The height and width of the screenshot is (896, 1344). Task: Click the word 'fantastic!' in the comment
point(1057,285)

+ + + +

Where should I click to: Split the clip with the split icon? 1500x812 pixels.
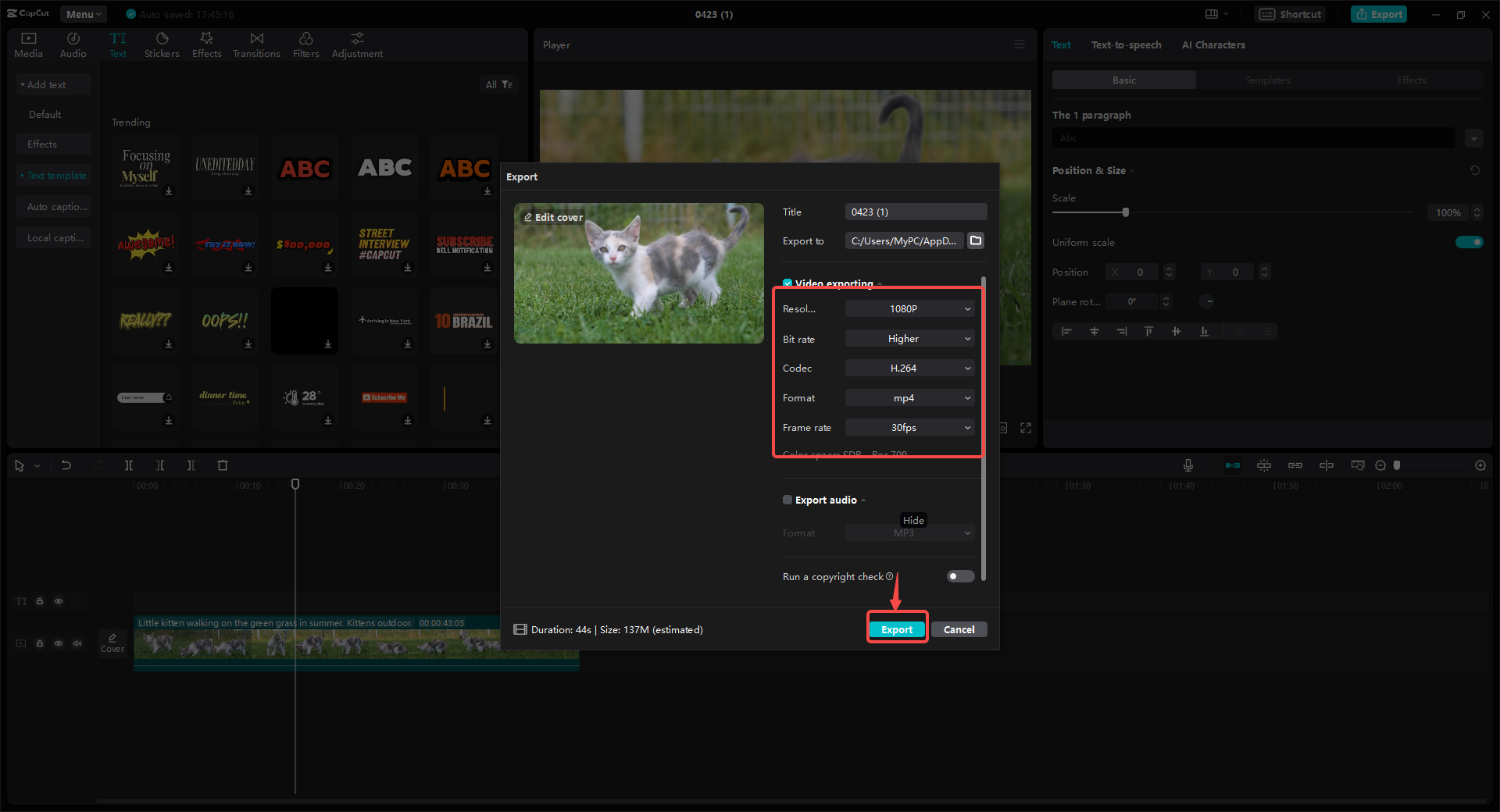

+ + + +

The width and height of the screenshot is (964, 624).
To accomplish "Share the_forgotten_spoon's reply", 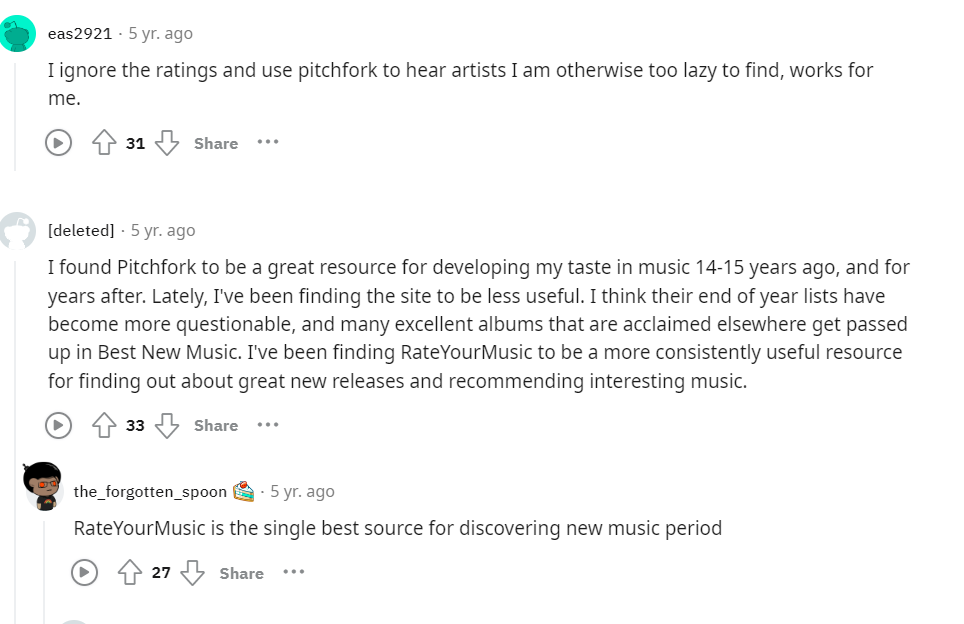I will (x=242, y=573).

+ + + +

Enunciado: Imprime sin cambios las líneas del material que van desde la que contiene "The height and" hasta la que contiene "point(1057,285)", ambas incluidas.

Respuesta:
The height and width of the screenshot is (896, 1344). Task: Click the word 'fantastic!' in the comment
point(1057,285)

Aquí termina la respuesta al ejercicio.